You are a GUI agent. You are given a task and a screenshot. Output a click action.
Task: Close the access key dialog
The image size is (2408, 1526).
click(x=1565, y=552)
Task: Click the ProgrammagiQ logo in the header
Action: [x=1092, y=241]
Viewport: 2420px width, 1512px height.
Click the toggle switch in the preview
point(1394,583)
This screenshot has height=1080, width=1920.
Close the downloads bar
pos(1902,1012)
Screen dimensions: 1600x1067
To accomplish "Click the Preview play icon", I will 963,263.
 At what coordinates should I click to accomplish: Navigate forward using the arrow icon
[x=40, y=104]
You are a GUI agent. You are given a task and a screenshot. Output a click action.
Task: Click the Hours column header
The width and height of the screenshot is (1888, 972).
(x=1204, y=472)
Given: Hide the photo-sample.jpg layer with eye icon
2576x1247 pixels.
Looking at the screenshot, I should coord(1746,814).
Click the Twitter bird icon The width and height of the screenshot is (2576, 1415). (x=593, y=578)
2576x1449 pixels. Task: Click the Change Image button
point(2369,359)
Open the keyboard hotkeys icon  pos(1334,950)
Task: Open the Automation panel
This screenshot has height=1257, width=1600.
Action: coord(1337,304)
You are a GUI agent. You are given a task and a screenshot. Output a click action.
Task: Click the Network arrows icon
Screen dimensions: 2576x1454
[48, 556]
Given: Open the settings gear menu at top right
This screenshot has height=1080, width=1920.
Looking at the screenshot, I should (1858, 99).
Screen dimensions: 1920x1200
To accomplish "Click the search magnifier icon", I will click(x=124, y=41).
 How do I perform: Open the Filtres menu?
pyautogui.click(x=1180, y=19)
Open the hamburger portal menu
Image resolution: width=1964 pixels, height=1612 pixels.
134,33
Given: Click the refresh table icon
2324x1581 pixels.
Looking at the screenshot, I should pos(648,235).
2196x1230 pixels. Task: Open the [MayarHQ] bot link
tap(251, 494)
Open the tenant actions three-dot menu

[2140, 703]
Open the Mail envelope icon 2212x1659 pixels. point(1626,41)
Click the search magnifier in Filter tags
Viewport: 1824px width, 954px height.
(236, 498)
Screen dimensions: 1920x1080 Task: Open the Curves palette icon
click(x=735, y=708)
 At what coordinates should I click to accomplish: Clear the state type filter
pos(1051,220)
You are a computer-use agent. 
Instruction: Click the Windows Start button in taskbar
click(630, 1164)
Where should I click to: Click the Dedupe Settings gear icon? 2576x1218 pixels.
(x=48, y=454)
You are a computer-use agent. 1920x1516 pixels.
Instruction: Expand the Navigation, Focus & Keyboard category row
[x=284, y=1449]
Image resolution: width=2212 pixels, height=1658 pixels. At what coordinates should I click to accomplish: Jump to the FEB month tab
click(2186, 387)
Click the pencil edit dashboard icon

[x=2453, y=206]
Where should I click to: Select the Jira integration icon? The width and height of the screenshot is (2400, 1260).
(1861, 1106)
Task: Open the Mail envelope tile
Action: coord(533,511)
━━━━━━━━
§ WHAT THIS TASK INVOLVES
Please give back the listing in full; each line must match exactly.

§ REPLY TO THE EXERCISE
You are a GUI agent. You are given a task and a screenshot. Output a click action.
Task: Close the access key dialog
The image size is (2408, 1526).
click(x=1565, y=552)
Task: Click the ProgrammagiQ logo in the header
Action: [x=1092, y=241]
Viewport: 2420px width, 1512px height.
Click the toggle switch in the preview
point(1394,583)
This screenshot has height=1080, width=1920.
Close the downloads bar
pos(1902,1012)
Screen dimensions: 1600x1067
To accomplish "Click the Preview play icon", I will 963,263.
 At what coordinates should I click to accomplish: Navigate forward using the arrow icon
[x=40, y=104]
You are a GUI agent. You are given a task and a screenshot. Output a click action.
Task: Click the Hours column header
The width and height of the screenshot is (1888, 972).
(x=1204, y=472)
Given: Hide the photo-sample.jpg layer with eye icon
2576x1247 pixels.
Looking at the screenshot, I should coord(1746,814).
Click the Twitter bird icon The width and height of the screenshot is (2576, 1415). (x=593, y=578)
2576x1449 pixels. Task: Click the Change Image button
point(2369,359)
Open the keyboard hotkeys icon  pos(1334,950)
Task: Open the Automation panel
This screenshot has height=1257, width=1600.
Action: coord(1337,304)
You are a GUI agent. You are given a task and a screenshot. Output a click action.
Task: Click the Network arrows icon
Screen dimensions: 2576x1454
[48, 556]
Given: Open the settings gear menu at top right
This screenshot has height=1080, width=1920.
Looking at the screenshot, I should (1858, 99).
Screen dimensions: 1920x1200
To accomplish "Click the search magnifier icon", I will click(x=124, y=41).
 How do I perform: Open the Filtres menu?
pyautogui.click(x=1180, y=19)
Open the hamburger portal menu
Image resolution: width=1964 pixels, height=1612 pixels.
134,33
Given: Click the refresh table icon
2324x1581 pixels.
Looking at the screenshot, I should pos(648,235).
2196x1230 pixels. Task: Open the [MayarHQ] bot link
tap(251, 494)
Open the tenant actions three-dot menu

[2140, 703]
Open the Mail envelope icon 2212x1659 pixels. point(1626,41)
Click the search magnifier in Filter tags
Viewport: 1824px width, 954px height.
(236, 498)
Screen dimensions: 1920x1080 Task: Open the Curves palette icon
click(x=735, y=708)
 At what coordinates should I click to accomplish: Clear the state type filter
pos(1051,220)
You are a computer-use agent. 
Instruction: Click the Windows Start button in taskbar
click(630, 1164)
Where should I click to: Click the Dedupe Settings gear icon? 2576x1218 pixels.
(x=48, y=454)
You are a computer-use agent. 1920x1516 pixels.
Instruction: Expand the Navigation, Focus & Keyboard category row
[x=284, y=1449]
Image resolution: width=2212 pixels, height=1658 pixels. At what coordinates should I click to accomplish: Jump to the FEB month tab
click(2186, 387)
Click the pencil edit dashboard icon

[x=2453, y=206]
Where should I click to: Select the Jira integration icon? The width and height of the screenshot is (2400, 1260).
(1861, 1106)
Task: Open the Mail envelope tile
Action: coord(533,511)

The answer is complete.